### Written problem 1
Echo the VRAM guide excerpt between "Running out of" and "not always intuitive.", inclusive.

### Provided passage
__________________________________________________

Tutorials April 17, 2026 3 min read admin

Table of Contents

Why VRAM Calculation Matters
The VRAM Formula
Quick Reference Tables
Variables That Change Your VRAM
GPU Mapping Guide
Conclusion

Why VRAM Calculation Matters

Running out of VRAM mid-training wastes hours and money. Before spinning up a dedicated GPU server for fine-tuning, you need to know exactly how much memory your training run will require. The VRAM footprint depends on the model size, fine-tuning method, sequence length, batch size, and precision — and the interactions between these variables are not always intuitive.

This guide provides formulas and reference tables so you can calculate your VRAM needs before committing to hardware. For method-specific details, see our LoRA vs QLoRA vs full fine-tuning comparison.

__________________________________________________

### Given records
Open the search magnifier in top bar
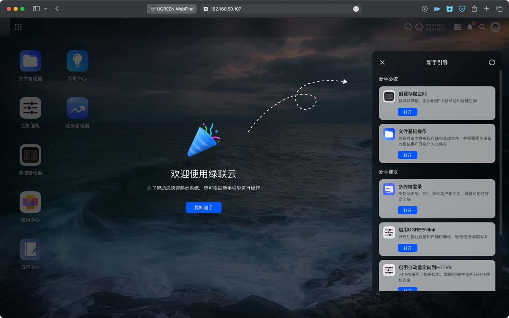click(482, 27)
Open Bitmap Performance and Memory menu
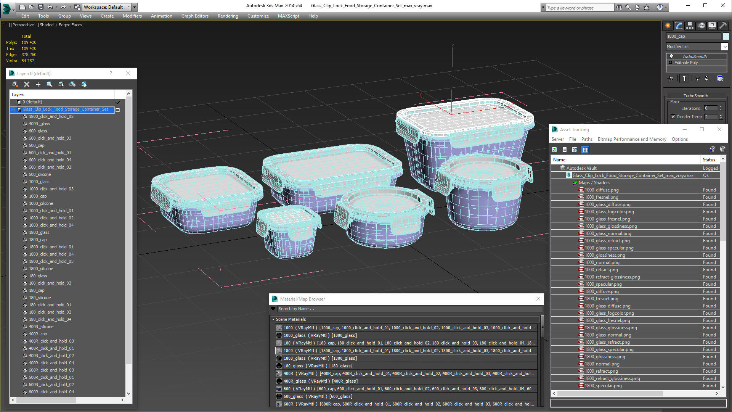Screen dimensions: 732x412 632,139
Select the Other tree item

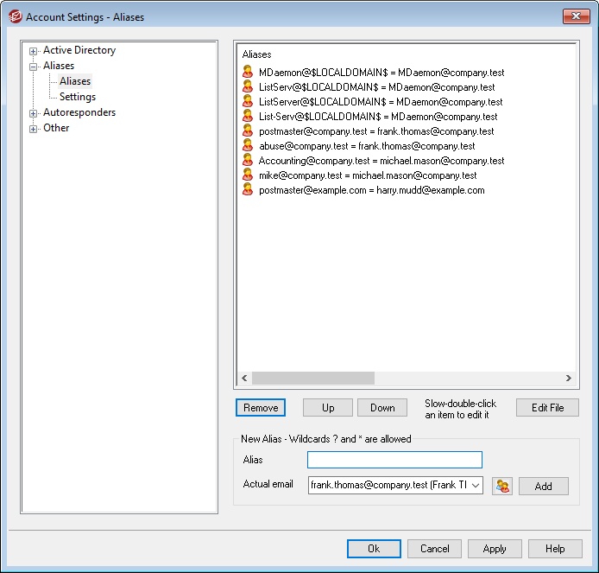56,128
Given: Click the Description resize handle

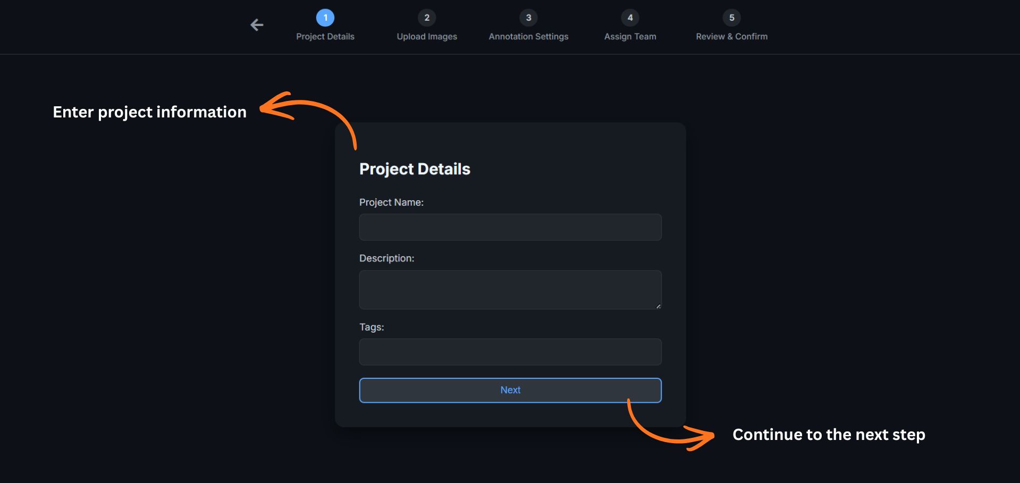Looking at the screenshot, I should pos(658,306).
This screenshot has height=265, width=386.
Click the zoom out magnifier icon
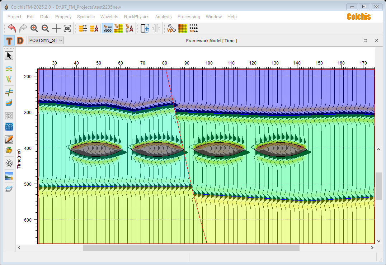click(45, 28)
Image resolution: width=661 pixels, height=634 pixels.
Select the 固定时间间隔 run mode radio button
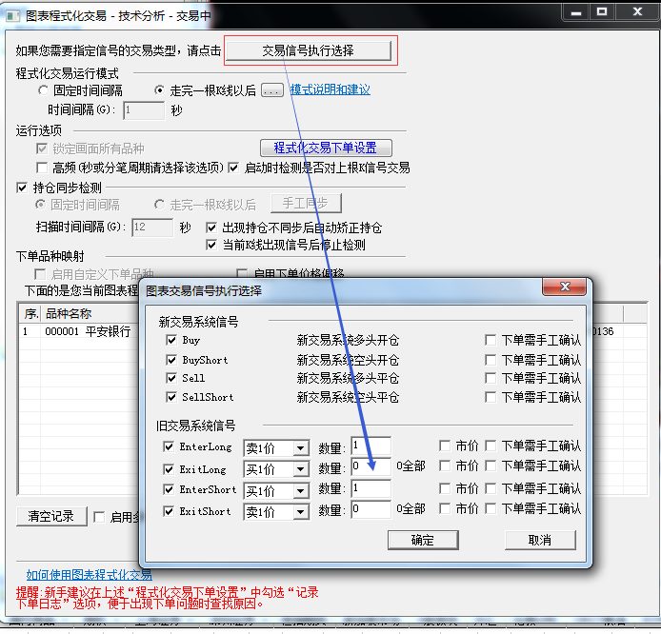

__________________________________________________

### Written problem 2
Duplicate the records from the line containing "Open Bitmap Performance and Memory menu" through the end of the records, inclusive, without the pictures.

### Exercise answer 1
Running out of VRAM mid-training wastes hours and money. Before spinning up a dedicated GPU server for fine-tuning, you need to know exactly how much memory your training run will require. The VRAM footprint depends on the model size, fine-tuning method, sequence length, batch size, and precision — and the interactions between these variables are not always intuitive.

### Exercise answer 2
Open Bitmap Performance and Memory menu
Screen dimensions: 732x412 632,139
Select the Other tree item

56,128
Given: Click the Description resize handle

Looking at the screenshot, I should pos(658,306).
This screenshot has height=265, width=386.
Click the zoom out magnifier icon
click(45, 28)
Image resolution: width=661 pixels, height=634 pixels.
Select the 固定时间间隔 run mode radio button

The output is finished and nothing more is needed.